= Prompt 1 =
In the eulogy below, what steps make up the leaner prank, in order?
= Prompt 2 =
Answer these from the eulogy below:
(a) In which residence did the writer and Jim spend two years?
(b) By what name was that dorm aptly known?
(c) Which way did the dorm room doors open?

Eulogy for an old acquaintance

James Morrison, Class of 1988

James Morrison, Class of 1988

I learned last week that an old university friend died. We spent two years together in Bennett House at Mount Allison University in the mid-80s. His name was Jim Morrison.

Not that Jim Morrison. Not the Lizard King, though Jim was big like a T Rex, and he tended to lumber like one. He was also legally blind, but only in the sense that you wouldn’t want to get behind the wheel with him.

Big Jim could appear terrifying when he wanted to, especially if he was scowling.

But it’s not the scowl I remember. I remember the grin. I remember the stereo.

I was an insecure, vanilla kid living away from home for the first time in a dorm aptly known as “Animal House.” It was like permanent summer camp, complete with the sort of pranks you’d expect when 18- to 23-year-old boys live virtually unsupervised.

A favourite was leaners. Dorm room doors opened inward, so it was a pretty simple trick to fill a garbage pail with water, lean it against a closed door, knock and run. Big garbage pails. Carpeted floors. Bennett House was quite the swamp.

= Dataset content =
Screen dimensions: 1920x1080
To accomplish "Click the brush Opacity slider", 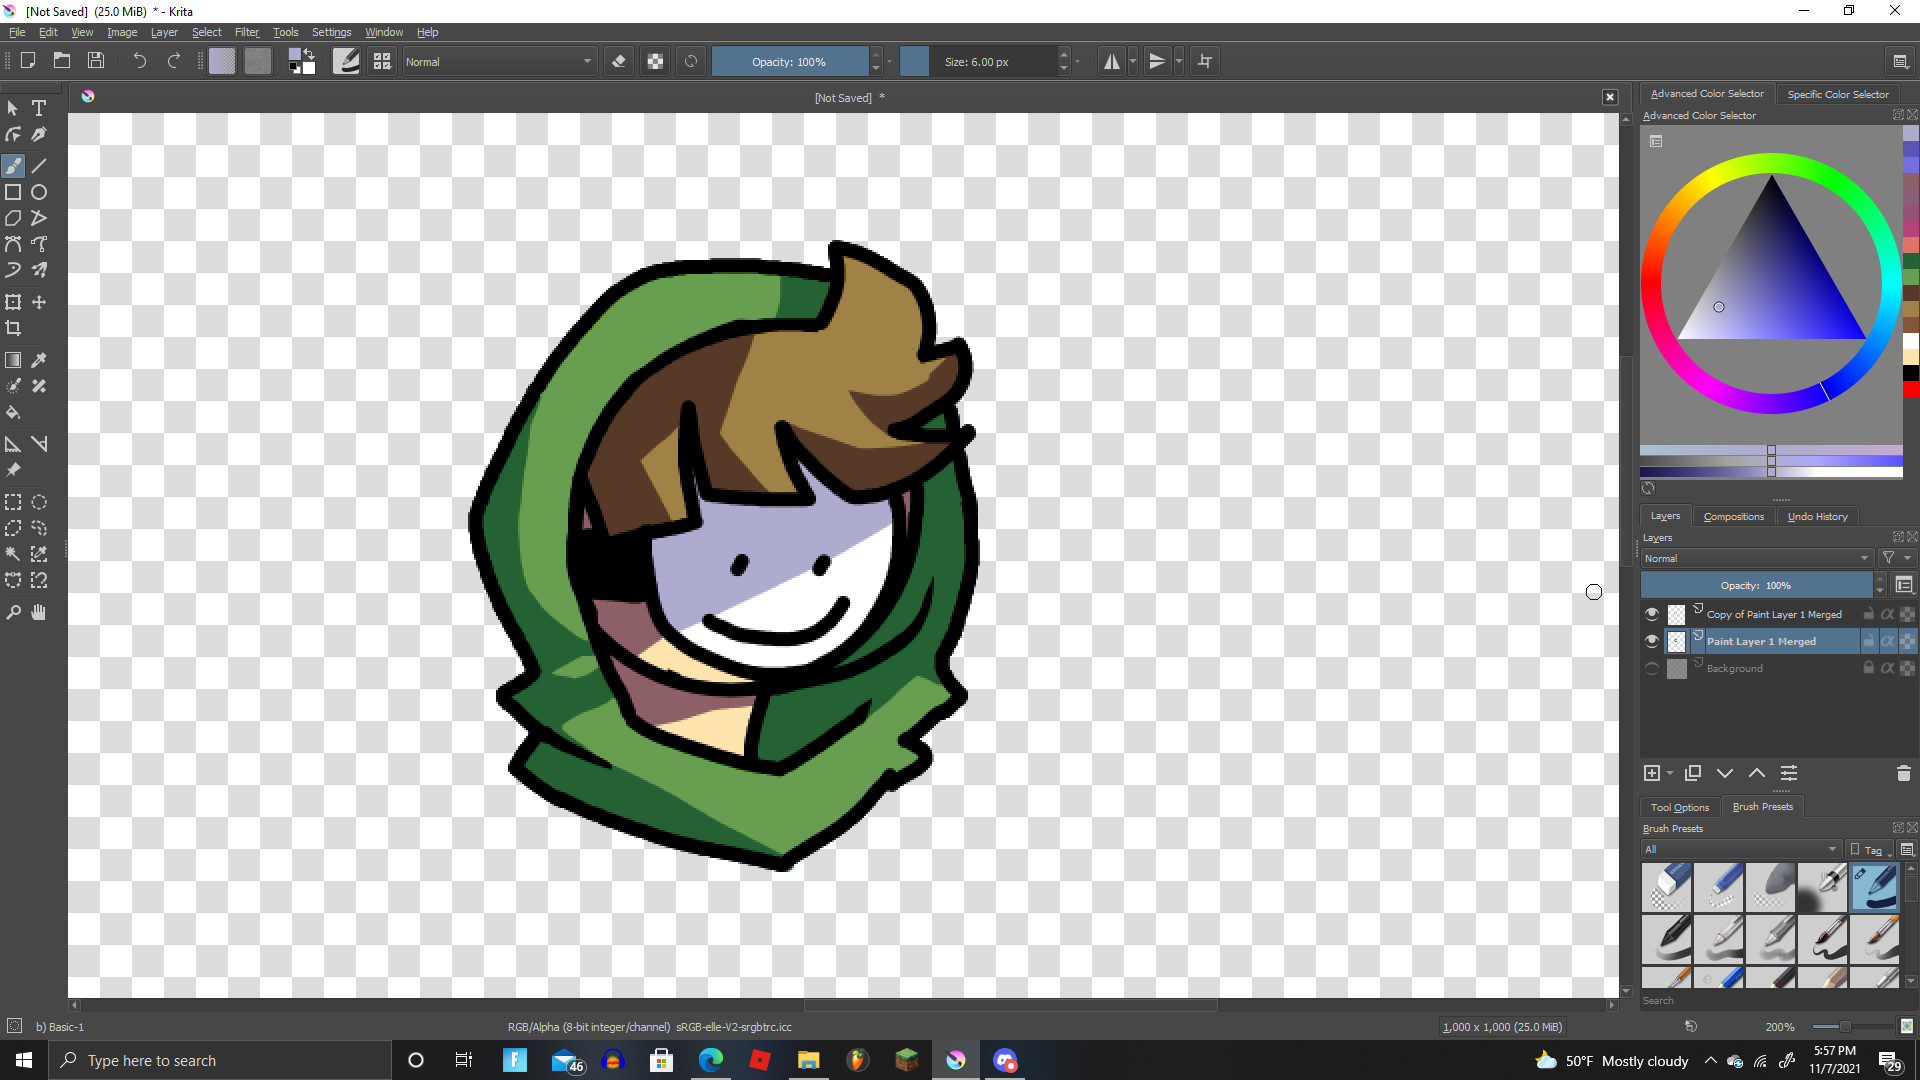I will click(789, 62).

= Task answer 1 =
1. Fill a garbage pail with water.
2. Lean it against a closed door.
3. Knock.
4. Run.

= Task answer 2 =
(a) Bennett House at Mount Allison University.
(b) "Animal House."
(c) Inward.